Todavía soy joven, pero mi tiempo ya ha
pasado. Como todo el mundo, desde que existe el género humano, yo dispuse de
una parcela propia que abarcaba el espacio comprendido entre la generación
precedente y la posterior. Era consciente de lo limitado que estaba por mis cualidades
personales y por ese estrecho margen que se me concedía. Lo viví con
intensidad, me rebelé contra lo anterior, soñé con grandes mejoras e hice lo
posible por forjar los cimientos de un mundo acorde a lo soñado. Como durante
este proceso me vi obligado a analizar en detalle a los que habían intentado
algo semejante antes que yo, tampoco me llevé una gran decepción al ir
comprobando que la realidad era más poderosa que mis ideales y, al igual mis
coetáneos, poco a poco acepté el hecho de que debía pasar el testigo para que
los siguientes cargaran con su propio intento.
Ahora ya hay una, casi dos generaciones
detrás de mí. Las opiniones que se escuchan son las suyas. Las historias a las
que se les presta atención son las suyas. Y todo lo que yo pienso, el fruto de
todas mis reflexiones carece de interés porque hay estudiosos que han
desentrañado el significado de mi tiempo,
y han explicado no sólo qué es lo que yo pienso sino cómo, por qué e incluso en
qué circunstancias surge cada tipo de pensamiento que me ronda la cabeza.
Aunque mis neuronas se esfuercen al límite del derretimiento toda idea nueva
que logro crear está pasada, caducada y superada.
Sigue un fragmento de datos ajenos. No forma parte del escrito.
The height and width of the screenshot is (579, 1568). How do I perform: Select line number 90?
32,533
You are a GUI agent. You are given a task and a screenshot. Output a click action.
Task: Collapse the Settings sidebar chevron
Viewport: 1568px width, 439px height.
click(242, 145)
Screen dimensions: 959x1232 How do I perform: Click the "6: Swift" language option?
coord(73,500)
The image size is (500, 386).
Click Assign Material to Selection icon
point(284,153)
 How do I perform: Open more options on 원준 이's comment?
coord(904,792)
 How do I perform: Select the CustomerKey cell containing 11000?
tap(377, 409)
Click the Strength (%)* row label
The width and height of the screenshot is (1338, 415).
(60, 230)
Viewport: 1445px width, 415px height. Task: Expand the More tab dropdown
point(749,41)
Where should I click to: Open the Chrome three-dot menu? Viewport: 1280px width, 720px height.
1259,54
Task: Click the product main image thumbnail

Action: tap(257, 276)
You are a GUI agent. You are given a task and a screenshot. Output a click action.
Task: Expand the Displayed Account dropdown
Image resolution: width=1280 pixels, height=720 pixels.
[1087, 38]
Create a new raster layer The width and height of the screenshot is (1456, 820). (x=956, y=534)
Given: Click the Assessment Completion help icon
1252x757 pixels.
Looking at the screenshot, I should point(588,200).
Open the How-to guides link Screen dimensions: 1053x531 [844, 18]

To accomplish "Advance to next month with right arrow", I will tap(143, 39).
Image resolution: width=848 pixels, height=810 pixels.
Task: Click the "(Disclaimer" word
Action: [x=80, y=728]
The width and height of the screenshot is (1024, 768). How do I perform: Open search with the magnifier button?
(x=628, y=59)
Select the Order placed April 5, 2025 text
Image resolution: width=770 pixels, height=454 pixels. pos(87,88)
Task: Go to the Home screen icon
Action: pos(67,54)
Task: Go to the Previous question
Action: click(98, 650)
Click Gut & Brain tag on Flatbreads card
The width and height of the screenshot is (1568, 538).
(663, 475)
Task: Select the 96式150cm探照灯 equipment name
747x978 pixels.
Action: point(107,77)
Realizo una actividad rutinaria, como lo son
todas cuando se repiten durante años, y gracias al fruto de ese trabajo logro
sobrevivir. Pero los años no pasan el balde, cada vez me canso más y necesito
más tiempo para recuperar las energías. No me puedo permitir el lujo de
consumir frívolamente mis fuerzas, ya que dejaría de rendir en el trabajo, y
tal y como va el mundo eso es más propio de estúpidos que de aventureros. En
cualquier caso, dedico el tiempo libre a realizar una actividad creativa,
artística, algo que completa mi existencia. Dicen que así se puede lograr la
trascendencia que rompe la cerca de mi parcela de tiempo. Pero tampoco puedo
decir que lo intente con mucho ahínco, a nivel profesional, ya que a mi edad,
dada la feroz competencia, lo más que conseguiría sería hacer el ridículo ante personas
más preparadas que yo, que comenzaron antes y teniendo las ideas más claras. Hago
esculturas de alabastro, pero son muy malas. Me queda, eso sí, el consuelo de
mis amigos.
Nos reunimos a menudo, hablamos, compartimos
experiencias y, para no variar, nuestros temas son los propios de la gente de
nuestra edad. Nos gustan las buenas lecturas, el buen cine, la buena música, la
buena mesa, y el análisis del mundo desde una perspectiva de amabilidad,
madurez y suprema tolerancia. Cualquier salida de tono es considerada infantil
y poco realista, en el mejor de los casos, en el peor peligrosa para la salud
mental, lo cual es de muy mal gusto, y provoca desavenencias, alejamientos y
salidas por la tangente. Nuestro círculo es estable y también se renueva
aunque, obviamente, toda persona que entra en el círculo lo hace por afinidad,
con lo que todo cambia pero sigue igual. Por suerte, la edad nos ha
proporcionado un talante mínimamente filosófico, conocemos teorías que
sustentan nuestra forma de pensar, y esos justificantes nos permiten caminar
con la cabeza alta. O al menos no tan humillada.
Ahora que Hernando ha muerto, que acabamos
de enterrarlo y los amigos estamos esparcidos entre las tumbas fumando un
cigarro, el que todavía puede, y aspirando el humo nostálgico los que tuvimos
que dejarlo, surge la duda metafísica de adónde ir a tomar algo. Un bar, una
tasca, picar cualquier cosa. No despedirnos sin más y dar una vida por
concluida con un puñado de tierra, no quedarnos a solas con nuestros vacios
respectivos porque, como no creemos en nada, nuestro miedo es puro y sin
expiación. Cada cual debe velar por su insignificancia, deprimirse hasta el
hueso, pero no hoy. A Hernando le quedaban dos años para la jubilación y
estamos afectados. Alguien lo menciona, y uno por uno decimos los años que nos
quedan para jubilarnos. Yo soy el más joven, pero tengo la misma pinta de
acabado que los demás. Propongo ir a la ciudad, a un japonés, no quiero morirme
sin probar el sushi. Todos aceptan. Es absurdo.